One member of an influential cotton firm, referring to the effects of war, said he thought there was no doubt that it would mean a considerable curtailment of the production owing to the interference which will be caused to shipments. It was impossible to ship all our foreign goods owing to the prohibitive cost of war risk insurance, and this would result, in the event of the mills continuing to run, in a big accumulation of stocks. There would have to be a considerable curtailment of production all round until shipments could be safely resumed. “I think there is an immediate prospect.” He added, “of running reduced hours, and that it is very necessary to warn the workpeople to husband their resources, because if this state of affairs goes on there is bound to be a general curtailment.”
He had heard, he said, of no proposal for the limitation of output or the closure of mills from the employers’ associations. It was for each firm to take its own course.
Sir Charles Macara, the chairman of the Cotton Spinners’ Federation, and one of the greatest experts upon Lancashire’s industry, to a Press representative said it was impossible for the workpeople to realise what was in front of them.
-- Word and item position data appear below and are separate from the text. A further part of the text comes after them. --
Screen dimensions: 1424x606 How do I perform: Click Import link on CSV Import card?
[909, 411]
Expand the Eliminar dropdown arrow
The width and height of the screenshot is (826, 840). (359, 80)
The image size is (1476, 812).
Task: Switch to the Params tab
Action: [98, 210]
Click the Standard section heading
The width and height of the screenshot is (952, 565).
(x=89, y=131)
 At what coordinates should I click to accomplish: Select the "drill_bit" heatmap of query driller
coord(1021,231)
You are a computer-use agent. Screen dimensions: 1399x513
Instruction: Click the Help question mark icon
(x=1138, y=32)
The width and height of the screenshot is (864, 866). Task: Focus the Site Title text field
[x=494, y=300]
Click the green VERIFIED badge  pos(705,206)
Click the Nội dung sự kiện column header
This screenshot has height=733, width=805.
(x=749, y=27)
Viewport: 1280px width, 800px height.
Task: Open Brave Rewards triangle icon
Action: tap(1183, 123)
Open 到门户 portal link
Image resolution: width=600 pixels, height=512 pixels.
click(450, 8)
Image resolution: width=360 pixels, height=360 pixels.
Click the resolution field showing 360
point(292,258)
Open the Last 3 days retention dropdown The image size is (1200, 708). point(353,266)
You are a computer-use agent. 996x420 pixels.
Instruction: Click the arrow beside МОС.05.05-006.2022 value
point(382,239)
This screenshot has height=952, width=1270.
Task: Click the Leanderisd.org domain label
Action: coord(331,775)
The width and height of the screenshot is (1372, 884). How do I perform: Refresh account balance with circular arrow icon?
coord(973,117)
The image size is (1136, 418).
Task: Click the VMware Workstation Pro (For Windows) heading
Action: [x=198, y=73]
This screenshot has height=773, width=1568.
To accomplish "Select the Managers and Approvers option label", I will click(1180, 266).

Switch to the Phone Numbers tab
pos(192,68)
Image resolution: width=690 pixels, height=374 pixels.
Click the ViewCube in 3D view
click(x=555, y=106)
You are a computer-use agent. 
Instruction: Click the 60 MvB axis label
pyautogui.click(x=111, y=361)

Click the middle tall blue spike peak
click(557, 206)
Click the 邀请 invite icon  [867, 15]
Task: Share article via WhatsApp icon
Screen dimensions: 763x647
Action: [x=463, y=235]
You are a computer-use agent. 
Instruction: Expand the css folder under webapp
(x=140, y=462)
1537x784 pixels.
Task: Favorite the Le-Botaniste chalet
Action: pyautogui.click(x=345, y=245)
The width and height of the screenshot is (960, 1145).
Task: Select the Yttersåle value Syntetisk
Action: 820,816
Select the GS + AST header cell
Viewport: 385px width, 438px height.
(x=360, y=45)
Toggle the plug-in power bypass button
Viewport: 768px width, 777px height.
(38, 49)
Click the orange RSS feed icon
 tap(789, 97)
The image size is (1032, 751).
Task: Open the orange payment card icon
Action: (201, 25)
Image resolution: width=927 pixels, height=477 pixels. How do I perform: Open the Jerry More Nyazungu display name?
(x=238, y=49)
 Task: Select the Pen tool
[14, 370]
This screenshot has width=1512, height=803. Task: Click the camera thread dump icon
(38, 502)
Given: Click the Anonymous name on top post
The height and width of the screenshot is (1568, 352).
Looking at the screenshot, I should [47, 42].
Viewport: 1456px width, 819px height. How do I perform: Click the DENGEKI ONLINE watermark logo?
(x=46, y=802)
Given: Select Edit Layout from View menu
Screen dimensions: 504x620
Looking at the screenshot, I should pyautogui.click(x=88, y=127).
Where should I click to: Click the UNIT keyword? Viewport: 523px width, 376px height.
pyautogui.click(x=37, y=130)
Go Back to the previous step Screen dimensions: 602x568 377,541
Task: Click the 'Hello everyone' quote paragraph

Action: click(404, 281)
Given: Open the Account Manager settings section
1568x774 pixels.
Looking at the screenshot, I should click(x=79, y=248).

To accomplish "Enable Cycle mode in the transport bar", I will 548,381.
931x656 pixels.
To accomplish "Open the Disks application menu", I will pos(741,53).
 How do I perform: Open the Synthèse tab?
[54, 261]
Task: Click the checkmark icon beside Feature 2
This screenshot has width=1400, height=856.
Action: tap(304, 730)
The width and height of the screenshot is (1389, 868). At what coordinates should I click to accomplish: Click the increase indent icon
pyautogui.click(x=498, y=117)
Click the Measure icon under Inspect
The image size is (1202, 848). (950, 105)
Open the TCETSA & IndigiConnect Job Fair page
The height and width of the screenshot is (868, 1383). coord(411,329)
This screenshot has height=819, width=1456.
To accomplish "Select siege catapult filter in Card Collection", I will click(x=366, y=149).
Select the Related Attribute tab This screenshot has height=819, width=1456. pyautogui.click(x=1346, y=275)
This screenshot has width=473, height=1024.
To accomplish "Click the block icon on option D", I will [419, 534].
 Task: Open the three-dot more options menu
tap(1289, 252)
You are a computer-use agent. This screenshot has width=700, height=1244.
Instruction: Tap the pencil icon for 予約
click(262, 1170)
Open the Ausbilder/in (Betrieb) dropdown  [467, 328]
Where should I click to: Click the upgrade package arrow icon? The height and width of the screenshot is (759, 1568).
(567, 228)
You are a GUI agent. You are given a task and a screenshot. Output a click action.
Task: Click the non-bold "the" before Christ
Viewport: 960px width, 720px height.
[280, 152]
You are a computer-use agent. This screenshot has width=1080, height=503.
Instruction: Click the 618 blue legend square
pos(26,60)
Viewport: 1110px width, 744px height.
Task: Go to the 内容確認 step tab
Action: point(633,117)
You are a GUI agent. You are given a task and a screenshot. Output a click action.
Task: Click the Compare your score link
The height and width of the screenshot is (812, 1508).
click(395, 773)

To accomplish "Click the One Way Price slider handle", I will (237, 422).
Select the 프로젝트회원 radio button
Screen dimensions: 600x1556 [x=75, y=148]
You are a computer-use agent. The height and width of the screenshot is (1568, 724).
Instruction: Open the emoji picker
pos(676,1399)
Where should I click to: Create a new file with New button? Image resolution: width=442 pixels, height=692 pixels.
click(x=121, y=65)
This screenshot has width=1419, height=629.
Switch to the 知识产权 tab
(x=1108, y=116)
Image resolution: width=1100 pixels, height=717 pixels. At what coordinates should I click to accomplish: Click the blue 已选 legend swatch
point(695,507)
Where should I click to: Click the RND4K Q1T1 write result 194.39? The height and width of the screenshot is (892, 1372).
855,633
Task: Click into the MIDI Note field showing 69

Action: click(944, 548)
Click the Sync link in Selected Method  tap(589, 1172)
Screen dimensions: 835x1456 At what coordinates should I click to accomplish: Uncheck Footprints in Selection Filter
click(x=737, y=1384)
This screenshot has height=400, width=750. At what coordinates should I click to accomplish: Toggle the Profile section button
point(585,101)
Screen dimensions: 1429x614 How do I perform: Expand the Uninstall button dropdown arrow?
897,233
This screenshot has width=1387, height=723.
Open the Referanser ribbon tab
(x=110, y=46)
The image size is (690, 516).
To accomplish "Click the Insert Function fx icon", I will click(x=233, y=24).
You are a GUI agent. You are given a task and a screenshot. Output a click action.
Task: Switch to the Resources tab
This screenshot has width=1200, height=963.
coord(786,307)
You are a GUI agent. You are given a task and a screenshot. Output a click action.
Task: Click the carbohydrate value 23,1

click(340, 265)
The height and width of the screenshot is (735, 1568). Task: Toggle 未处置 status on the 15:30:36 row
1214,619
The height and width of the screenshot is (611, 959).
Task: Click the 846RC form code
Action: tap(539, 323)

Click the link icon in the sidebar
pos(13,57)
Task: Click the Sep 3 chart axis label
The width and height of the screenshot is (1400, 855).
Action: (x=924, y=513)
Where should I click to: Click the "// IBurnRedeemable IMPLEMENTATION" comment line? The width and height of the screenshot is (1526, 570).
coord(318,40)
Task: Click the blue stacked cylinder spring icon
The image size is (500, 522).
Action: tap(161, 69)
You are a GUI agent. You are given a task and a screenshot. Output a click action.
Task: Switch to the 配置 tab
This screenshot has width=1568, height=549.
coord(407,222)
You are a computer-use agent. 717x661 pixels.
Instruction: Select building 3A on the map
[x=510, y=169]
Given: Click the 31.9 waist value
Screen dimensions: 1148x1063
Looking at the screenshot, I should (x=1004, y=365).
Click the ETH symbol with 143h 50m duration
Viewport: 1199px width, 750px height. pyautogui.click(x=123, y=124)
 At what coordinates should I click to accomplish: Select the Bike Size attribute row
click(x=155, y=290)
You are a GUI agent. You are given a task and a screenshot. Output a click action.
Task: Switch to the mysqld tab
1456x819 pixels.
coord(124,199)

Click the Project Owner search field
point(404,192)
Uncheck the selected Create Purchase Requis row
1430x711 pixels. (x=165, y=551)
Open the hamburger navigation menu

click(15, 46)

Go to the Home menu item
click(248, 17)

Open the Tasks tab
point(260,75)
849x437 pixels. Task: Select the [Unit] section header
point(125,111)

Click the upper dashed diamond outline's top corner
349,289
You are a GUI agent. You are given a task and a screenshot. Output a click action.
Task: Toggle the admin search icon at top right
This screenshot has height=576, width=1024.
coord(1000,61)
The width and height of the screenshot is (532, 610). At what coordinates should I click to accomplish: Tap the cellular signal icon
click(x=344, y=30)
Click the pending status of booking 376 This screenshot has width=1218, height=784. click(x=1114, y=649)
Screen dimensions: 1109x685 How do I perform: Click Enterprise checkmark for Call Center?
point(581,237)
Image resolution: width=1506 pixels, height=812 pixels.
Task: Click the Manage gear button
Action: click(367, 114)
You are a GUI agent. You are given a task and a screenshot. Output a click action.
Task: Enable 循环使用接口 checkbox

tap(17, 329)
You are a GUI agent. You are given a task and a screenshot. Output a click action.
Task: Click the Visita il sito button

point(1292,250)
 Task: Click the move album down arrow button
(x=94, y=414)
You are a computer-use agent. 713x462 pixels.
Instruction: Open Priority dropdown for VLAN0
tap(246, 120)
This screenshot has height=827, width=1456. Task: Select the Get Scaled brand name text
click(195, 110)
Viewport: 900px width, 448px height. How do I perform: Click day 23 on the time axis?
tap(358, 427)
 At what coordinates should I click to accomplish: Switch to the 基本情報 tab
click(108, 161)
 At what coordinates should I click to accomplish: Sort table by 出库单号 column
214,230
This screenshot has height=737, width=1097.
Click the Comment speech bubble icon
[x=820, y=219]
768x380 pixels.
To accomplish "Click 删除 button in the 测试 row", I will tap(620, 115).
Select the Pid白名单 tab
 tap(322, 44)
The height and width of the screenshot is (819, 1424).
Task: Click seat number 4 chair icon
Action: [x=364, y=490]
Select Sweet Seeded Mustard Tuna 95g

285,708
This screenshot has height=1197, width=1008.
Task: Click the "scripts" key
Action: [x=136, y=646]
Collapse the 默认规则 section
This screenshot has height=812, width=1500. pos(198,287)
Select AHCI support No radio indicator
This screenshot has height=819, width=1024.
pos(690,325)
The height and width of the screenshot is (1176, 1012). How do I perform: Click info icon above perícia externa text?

He had been seeking international peace for years. The international Federation of Master Cotton Spinners and Manufacturers’ Associations and the International Institute of England had worked hard for ten years to provide more adequate supplies of the two prime necessities of existence in food and clothing. The good work which those international organisations have accomplished in the promotion of greater efficiency in carrying on the world’s work will to a large extent be nullified by an extension of the war which would prove equally disastrous to victor and vanquished. He hoped that the efforts to localise the war would succeed. Meantime the position seemed terrible. Stocks were accumulating very rapidly, and that could not go on long. It was a terrible state of things, he said. There was going to be famine and the evils which always follow wars, and everybody should take care of their resources.
The stocks in the mills are rapidly piling up, and it can only be expected that many machines will be closed down. Sir Frank Hollins, the chairman of the North and North-East Lancashire Cotton Spinners and Manufacturers, is engaged with the other heads of East Lancashire organisations, all of whom are impressed by the gravity of the situation.
In many instances cloth merchants have stopped deliveries, and this predicts more evil results for the weavers.